De l'anticipation politique
Pour débuter ce roman, l'autrice ne nous facilite pas la vie et, en même temps, tant mieux. Les premiers paragraphes s'enchaînent dans un tourbillon étrange où on ne sait pas toujours ce qu'on doit penser de ce qu'on lit. le lecteur découvre au fur et à mesure que Montréal est désormais organisé en une Commune libre, que le monde entier semble avoir subi un effondrement du réseau Internet, voire d'une partie du réseau électrique. Sur le modèle du moment, l'Islande, La Commune libre de Montréal met en contrepartie un régime politique davantage tourné vers la subsistance, l'anarchie et l'entraide. La vie quotidienne locale s'y organise désormais par d'autres manières que le néolibéralisme devenu habituel, à commencer par le fait qu'il n'y ait plus de monnaie unique. Toutefois, il semble évident que ce nouveau régime politique ne soit pas du goût de ses voisins fédéraux qui cherchent à le faire tomber, manu militari s'il le faut.

Du cyberpunk à Nanarland
Dans ce contexte un brin tendu, nous suivons Nikki, « conservatrice de VHS d'horreur », c'est-à-dire qu'elle cherche à refourguer à des clients très occasionnels des nanars de série Z dont elle connaît les moindres détails (et sa culture en la matière est gargantuesque). L'intrigue se centre sur l'enquête pittoresque de Nikki qui s'improvise détective privée pour retrouver des chats perdus et élucider l'énigme du raton laveur éviscéré dans le parc à côté de chez elle. On part donc très bien ! Dans son enquête, on croise tout ce qui fait son petit monde montréalais : des gens un peu perdus, des voisins plutôt étranges, des activistes politisés.
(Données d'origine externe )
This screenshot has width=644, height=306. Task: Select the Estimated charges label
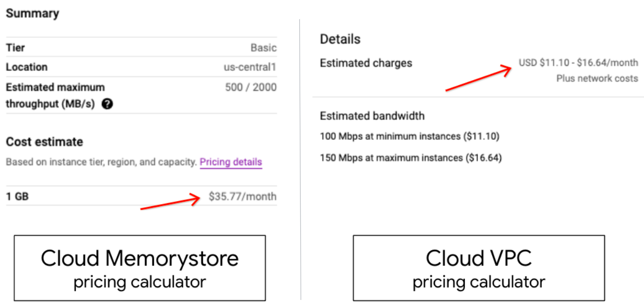(366, 63)
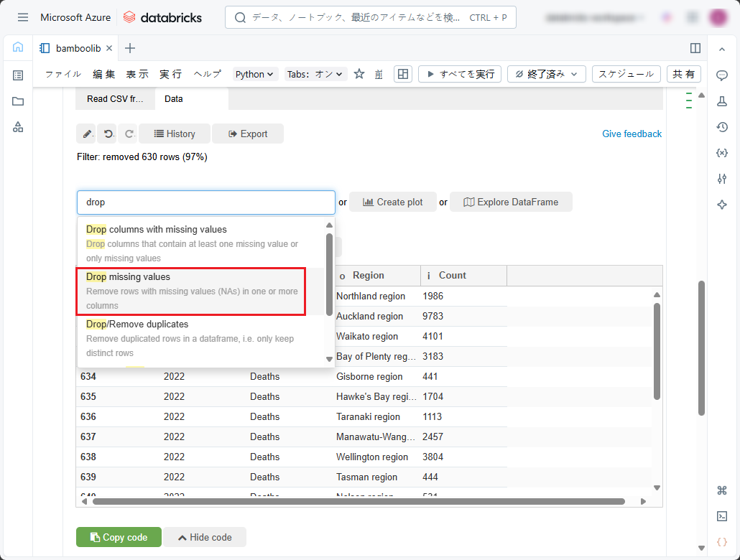
Task: Open MLflow experiments flask icon
Action: point(722,101)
Ainsi, sa copine, Kim, fait partie d'un groupe de hackeurs communiquant par un réseau informatique inaccessible au commun des citoyens ; son employeur au vidéo-club semble tout à fait hors du monde ; enfin, Mummy, sa voisine vieillissante, semble bien renseignée sur la vie montréalaise avant l'« apocalypse politique ». Chacun et chacune à leur manière sont des punks, des gens volontairement en marge de la société, qui cultivent un mode de pensée hors des poncifs imposés. Cette étude des marges mise à la fois sur la contre-culture de ces « nanars », ces films de genre sous-financés, sur la construction d'alternatives politiques ou économiques et enfin sur le militantisme pour partager ces réflexions.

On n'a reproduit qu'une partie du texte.